As described above, according to the shift lever device of the present invention, the shift of the grip portion is manually performed by unlocking the grip portion and rotating the grip portion by the button operation, and by the button operation. Since the part is integrated with the shaft part to switch the range in the automatic mode, it is necessary to operate the buttons to switch between the two modes, thus ensuring the reliability of the operation between the automatic mode and the manual mode. Can be secured. In addition, in the device of the present invention, the same shift lever is used for operation in any of the modes, and the shift path or slit for guiding the shift lever need only be for the automatic mode.

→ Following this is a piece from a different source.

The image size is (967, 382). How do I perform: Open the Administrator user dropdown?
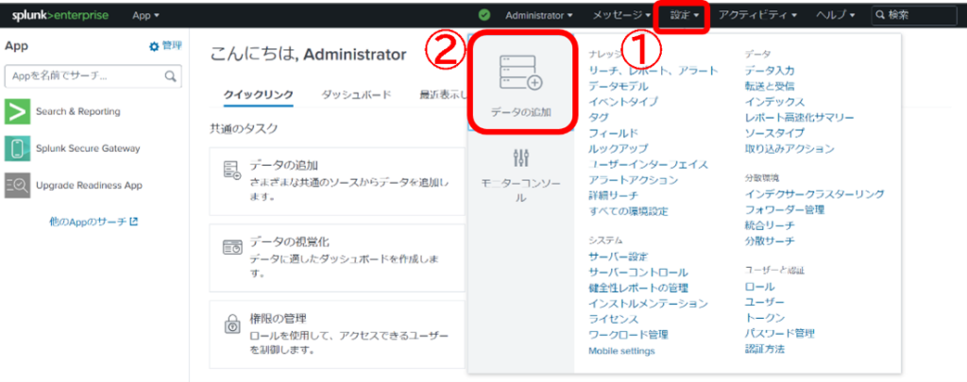click(x=539, y=15)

It can be a narrow and compact device.

[Brief description of drawings]

FIG. 1 is a schematic sectional view showing an embodiment of the present invention.

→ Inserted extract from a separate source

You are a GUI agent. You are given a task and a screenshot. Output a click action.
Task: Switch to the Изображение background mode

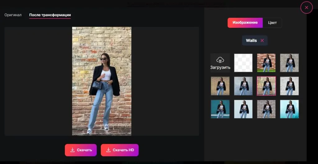(x=245, y=23)

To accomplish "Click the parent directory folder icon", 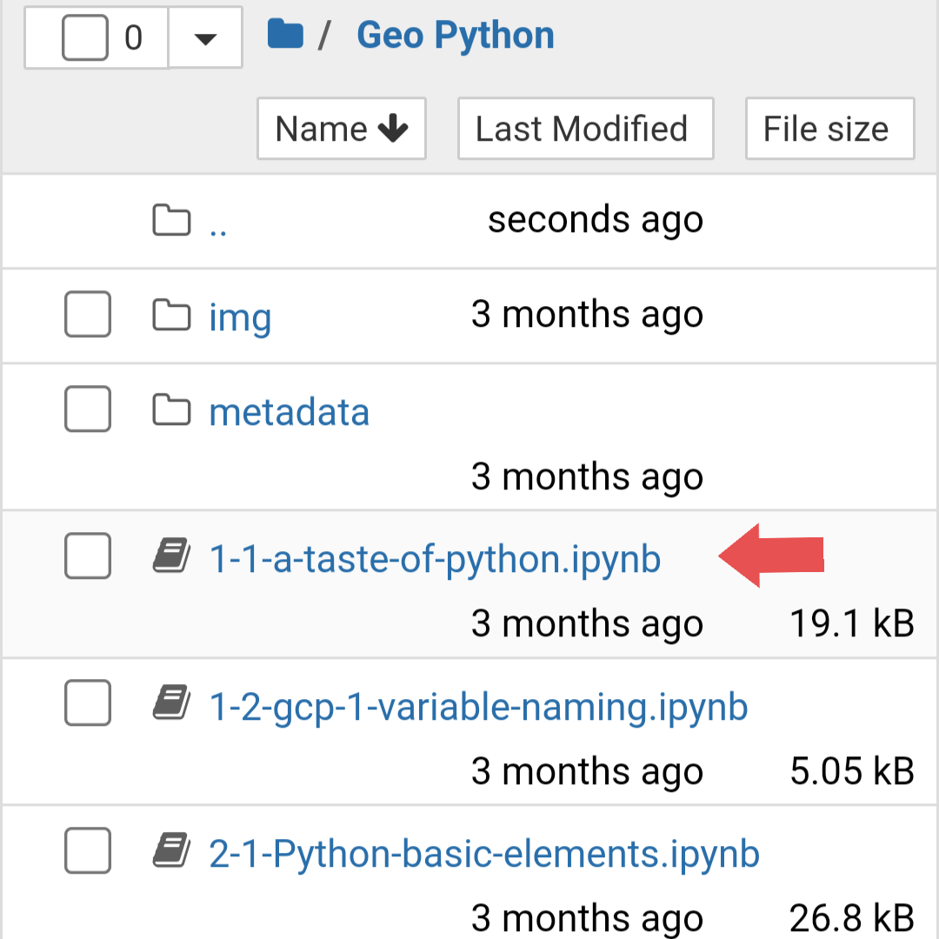I will click(x=171, y=220).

FIG. 2 is a schematic view showing the groove shape of the detent plate.

FIG. 3 is a mechanism diagram showing the configuration of the lock mechanism.

FIG. 4 is a development view for explaining the push-push mechanism.

FIG. 5 is a block diagram showing an example of an automatic transmission targeted by the present invention.

FIG. 6 is an operation table thereof.

FIG. 7 is a flowchart for explaining an example of control for avoiding blowing up.

FIG. 8 is a diagram showing an example of another detent groove.

[Explanation of symbols]

 1 Support Pin 2 Shift Lever 3 Shaft 4 Grip 18 Mode Change Button 19 Lock Mechanism 40 Upshift Switch 41 Downshift Switch

 ─────────────────────────────────────────────────── ─── Continuation of the front page (72) Inventor Yasuo Hojo, 1 Toyota Town, Toyota City, Aichi Prefecture, Toyota Motor Co., Ltd. (72) Inventor, Atsushi 1, Taba 1, Toyota Town, Aichi Prefecture, Toyota Motor Co., Ltd. ( 72) Inventor Takeshi Inuzuka, Takane Fujii-cho, Anjo City, Aichi Prefecture, Aisin A / Daburiyu Co., Ltd.

Claims (1)

[Claims] 1. A shift lever device of an automatic transmission for selecting a shift range and a shift stage, wherein an upper end portion of a shaft portion which is rotated around a support pin on a lower end side to select the shift range, A grip portion is provided that rotates about an axis parallel to the support pin, and a lock mechanism that locks and unlocks the rotation of the grip portion by a push button operation, and a grip mechanism that rotates in one direction A shift lever device for an automatic transmission, comprising: a shift signal switch that outputs an upshift signal and that outputs a downshift signal by rotating in another direction.